Of all barbarian cities, as the Greeks would say, Babylon has been the most famous, both in the ancient and the modern world; her name has stirred the imaginations of mankind more strongly than any other city of Asia. For the Greeks she was the Asiatic city par excellence, the eternal capital of those great oriental empires that were admired and feared by the Hellenic population even after their political weakness had been proved more than once. In the centuries that have passed since the fall of the Greek civilization the name and fame of Babylon have been kept alive by the passionate words of those Hebrew prophets who filled some of the most eloquent and poetic books of the Old Testament with their hatred of the Mesopotamian city, an ardent hate that has found an echo across the ages in the religion which is the heir of Judaism.

Fig. 22.—Town besieged by Sennacherib. Height 86 inches. British Museum.

Drawn by Saint-Elme Gautier.

There is, then, no city of the ancient world in which both our Christian instincts and our classic education would lead us to take a deeper interest, or to make more patient endeavours towards the recovery of some knowledge of its passed magnificence by the interrogation of its site and ruins, than this town of Babylon. At the same time it happens, by a strange series of chances, that of all the great cities of the past Babylon is the least known and the most closely wrapped in mystery. The descriptive passages of ancient writers are full of gaps and exaggerations, while as for the monuments themselves, although the size of their remains and the vast extent of ground they cover allow us to guess at the power and energy of the people to whom they owed their existence, there are no ruins in the world from which so little of the real thoughts and ideas of their constructors is to be learnt. Not only has the ornamentation of palace and temple disappeared, the ruling lines and arrangements of their plans are no longer to be traced. It is this no doubt that has discouraged the explorers. While the sites of Calah, Nineveh, and Dour-Saryoukin have been freed of millions of cubic yards of earth, and their concealed buildings explored and laid bare in every direction, no serious excavations have ever been made at Babylon. At long intervals of time a few shafts have been sunk in the flanks of the Kasr, of Babil and the Birs-Nimroud, but they have never been pushed to any great depth; a few trenches have been run from them, but on no connected system, and only to be soon abandoned. The plain is broken by many virgin mounds into which no pick-axe has been driven, and yet they each represent a structure dating from some period of Babylonian greatness. It would be a noble undertaking to thoroughly explore the three or four great ruins that rise on the site itself, and to examine carefully all the region about them. Such an exploration would require no slight expenditure of time and money, but it could not fail to add considerably to our present knowledge of ancient Chaldæa; it would do honour to any government that should support it, and still more to the archæologist who should conduct the inquiry to completion, laying down on his plan the smallest vestige remaining of any ancient detail, and allowing himself to be discouraged by none of the numerous disappointments and deceptions that he would be sure to encounter.

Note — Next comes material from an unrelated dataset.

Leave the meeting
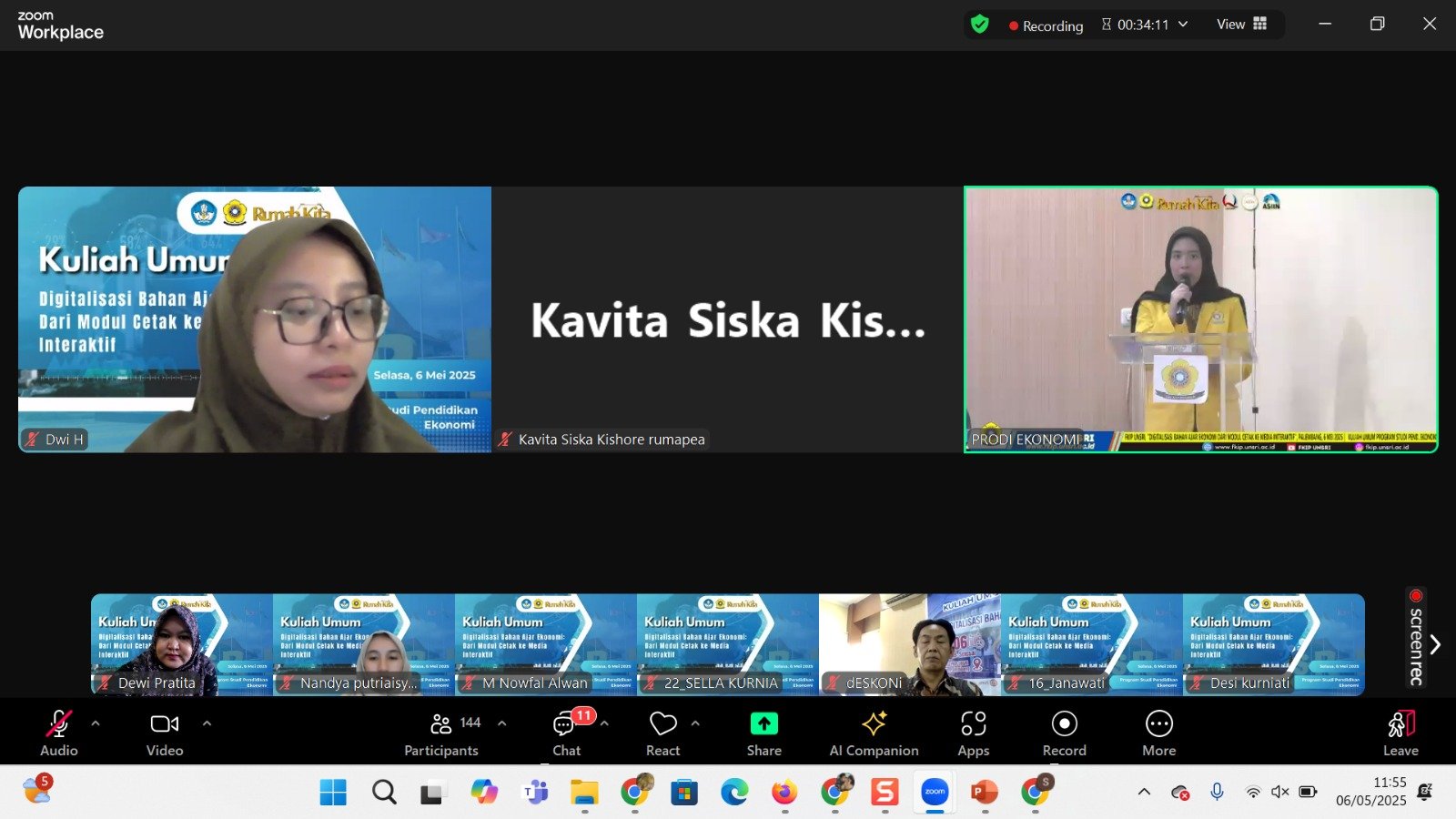The image size is (1456, 819). click(x=1400, y=733)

Meanwhile it would be profitless to carry our readers into any discussion upon the topography of Babylon. In the absence of ascertained facts nothing could be more arbitrary and conjectural than the various theories that have been put forward as to the direction of the city walls and their extent. According to George Smith the only line of wall that can now be followed would give a town about eight English miles round. Now Diodorus says that what he calls the Royal City was sixty stades, or within a few yards of seven miles, in circumference.[60] The difference between the two figures is very slight. “In shape the city appears to have been a square with one corner cut off, and the corners of the walls of the city may be said roughly to front the cardinal points. At the north of the city stood the temple of Belus, now represented by the mound of Babil; about the middle of the temple stood the royal palace and hanging-gardens.”[61]

The Royal City was the city properly speaking, the old city whose buildings were set closely about the great temple and the palace, the latter forming, like the Old Seraglio at Constantinople, a fortified town in itself with a wall some twenty stades (4043 yards) in circumference. A second wall, measuring forty stades in total length, turned the palace and the part of the city in its immediate neighbourhood into a sort of acropolis. Perhaps the nobles and priests may have inhabited this part of the town, the common people being relegated to the third circle. In the towns of Asia Minor at the present day the Turks alone live in the fortified inclosures, which are called kaleh, or citadels, the rest of the town being occupied by the rayahs of every kind, whether Greek or Armenian.